* **Problem to work on**:
What you return must be an exact copy of the lines in the listing below between the line holding "April 2023 (420, 2226)" and the line holding "Буровые установки (44, 2397)", inclusive, and nothing more.

* **Available data**:
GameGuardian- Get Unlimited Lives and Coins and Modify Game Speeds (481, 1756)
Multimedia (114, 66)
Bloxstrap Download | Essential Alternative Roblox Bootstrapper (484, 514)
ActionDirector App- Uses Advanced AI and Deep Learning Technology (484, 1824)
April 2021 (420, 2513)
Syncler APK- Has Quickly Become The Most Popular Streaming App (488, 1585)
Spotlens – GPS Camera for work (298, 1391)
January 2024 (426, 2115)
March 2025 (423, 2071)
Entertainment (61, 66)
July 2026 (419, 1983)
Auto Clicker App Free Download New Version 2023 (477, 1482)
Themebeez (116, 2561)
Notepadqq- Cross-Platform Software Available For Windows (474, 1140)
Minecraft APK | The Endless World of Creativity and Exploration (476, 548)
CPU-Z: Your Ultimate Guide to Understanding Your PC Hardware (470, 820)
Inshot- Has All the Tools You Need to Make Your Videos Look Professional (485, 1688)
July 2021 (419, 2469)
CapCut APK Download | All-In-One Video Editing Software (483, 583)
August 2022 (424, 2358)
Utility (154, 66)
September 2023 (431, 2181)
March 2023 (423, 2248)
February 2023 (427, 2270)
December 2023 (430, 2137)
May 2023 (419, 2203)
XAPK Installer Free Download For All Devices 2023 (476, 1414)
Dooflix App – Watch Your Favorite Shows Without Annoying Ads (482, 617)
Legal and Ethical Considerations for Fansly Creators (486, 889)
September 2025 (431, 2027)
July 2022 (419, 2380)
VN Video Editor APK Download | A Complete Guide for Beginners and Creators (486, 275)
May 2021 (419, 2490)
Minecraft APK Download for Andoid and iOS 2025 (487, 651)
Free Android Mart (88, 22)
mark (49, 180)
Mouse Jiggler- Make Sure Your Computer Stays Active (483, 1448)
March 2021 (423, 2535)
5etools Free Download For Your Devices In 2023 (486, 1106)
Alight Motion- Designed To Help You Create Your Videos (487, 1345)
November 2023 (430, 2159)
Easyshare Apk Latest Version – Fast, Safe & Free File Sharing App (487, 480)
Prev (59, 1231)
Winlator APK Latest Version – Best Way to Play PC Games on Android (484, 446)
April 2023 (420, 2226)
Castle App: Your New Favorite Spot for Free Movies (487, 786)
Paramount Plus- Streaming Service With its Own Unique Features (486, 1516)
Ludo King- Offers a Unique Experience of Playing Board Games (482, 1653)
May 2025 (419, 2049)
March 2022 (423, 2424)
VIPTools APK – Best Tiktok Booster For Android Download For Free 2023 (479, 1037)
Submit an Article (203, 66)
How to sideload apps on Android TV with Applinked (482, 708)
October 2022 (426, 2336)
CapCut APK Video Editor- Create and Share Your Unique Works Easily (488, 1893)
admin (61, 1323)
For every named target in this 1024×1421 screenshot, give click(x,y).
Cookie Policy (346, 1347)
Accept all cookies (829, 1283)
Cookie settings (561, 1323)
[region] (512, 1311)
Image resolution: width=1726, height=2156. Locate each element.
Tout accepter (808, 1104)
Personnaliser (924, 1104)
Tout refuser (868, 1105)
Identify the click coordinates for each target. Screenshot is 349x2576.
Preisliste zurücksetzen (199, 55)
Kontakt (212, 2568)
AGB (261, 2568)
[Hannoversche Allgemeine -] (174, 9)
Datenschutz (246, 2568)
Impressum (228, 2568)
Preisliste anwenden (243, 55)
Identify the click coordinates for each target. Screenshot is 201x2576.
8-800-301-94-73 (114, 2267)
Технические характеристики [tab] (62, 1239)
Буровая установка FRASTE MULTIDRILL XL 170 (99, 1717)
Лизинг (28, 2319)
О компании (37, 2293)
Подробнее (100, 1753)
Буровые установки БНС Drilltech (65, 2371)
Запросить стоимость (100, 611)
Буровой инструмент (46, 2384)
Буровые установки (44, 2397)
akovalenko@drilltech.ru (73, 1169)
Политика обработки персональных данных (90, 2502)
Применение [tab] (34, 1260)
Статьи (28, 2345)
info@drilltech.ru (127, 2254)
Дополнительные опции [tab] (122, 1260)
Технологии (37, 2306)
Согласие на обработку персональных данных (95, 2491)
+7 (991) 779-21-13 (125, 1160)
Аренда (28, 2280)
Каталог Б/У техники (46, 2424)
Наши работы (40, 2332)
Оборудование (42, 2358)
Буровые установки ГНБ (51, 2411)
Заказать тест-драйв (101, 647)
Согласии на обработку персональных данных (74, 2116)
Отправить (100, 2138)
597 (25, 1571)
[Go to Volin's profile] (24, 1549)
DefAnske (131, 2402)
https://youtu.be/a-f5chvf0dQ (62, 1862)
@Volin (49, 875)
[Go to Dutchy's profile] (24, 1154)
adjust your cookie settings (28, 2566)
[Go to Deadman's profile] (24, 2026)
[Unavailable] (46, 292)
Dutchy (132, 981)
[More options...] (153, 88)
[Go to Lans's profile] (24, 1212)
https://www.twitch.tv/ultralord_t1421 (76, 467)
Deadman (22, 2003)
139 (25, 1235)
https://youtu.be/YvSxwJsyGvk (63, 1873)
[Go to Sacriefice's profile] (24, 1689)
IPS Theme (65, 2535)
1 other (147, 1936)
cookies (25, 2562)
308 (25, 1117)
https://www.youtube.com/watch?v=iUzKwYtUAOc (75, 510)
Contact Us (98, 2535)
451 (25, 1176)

* **Answer to this problem**:
April 2023 (420, 2226)
Castle App: Your New Favorite Spot for Free Movies (487, 786)
Paramount Plus- Streaming Service With its Own Unique Features (486, 1516)
Ludo King- Offers a Unique Experience of Playing Board Games (482, 1653)
May 2025 (419, 2049)
March 2022 (423, 2424)
VIPTools APK – Best Tiktok Booster For Android Download For Free 2023 (479, 1037)
Submit an Article (203, 66)
How to sideload apps on Android TV with Applinked (482, 708)
October 2022 (426, 2336)
CapCut APK Video Editor- Create and Share Your Unique Works Easily (488, 1893)
admin (61, 1323)
For every named target in this 1024×1421 screenshot, give click(x,y).
Cookie Policy (346, 1347)
Accept all cookies (829, 1283)
Cookie settings (561, 1323)
[region] (512, 1311)
Image resolution: width=1726, height=2156. Locate each element.
Tout accepter (808, 1104)
Personnaliser (924, 1104)
Tout refuser (868, 1105)
Identify the click coordinates for each target. Screenshot is 349x2576.
Preisliste zurücksetzen (199, 55)
Kontakt (212, 2568)
AGB (261, 2568)
[Hannoversche Allgemeine -] (174, 9)
Datenschutz (246, 2568)
Impressum (228, 2568)
Preisliste anwenden (243, 55)
Identify the click coordinates for each target. Screenshot is 201x2576.
8-800-301-94-73 (114, 2267)
Технические характеристики [tab] (62, 1239)
Буровая установка FRASTE MULTIDRILL XL 170 (99, 1717)
Лизинг (28, 2319)
О компании (37, 2293)
Подробнее (100, 1753)
Буровые установки БНС Drilltech (65, 2371)
Запросить стоимость (100, 611)
Буровой инструмент (46, 2384)
Буровые установки (44, 2397)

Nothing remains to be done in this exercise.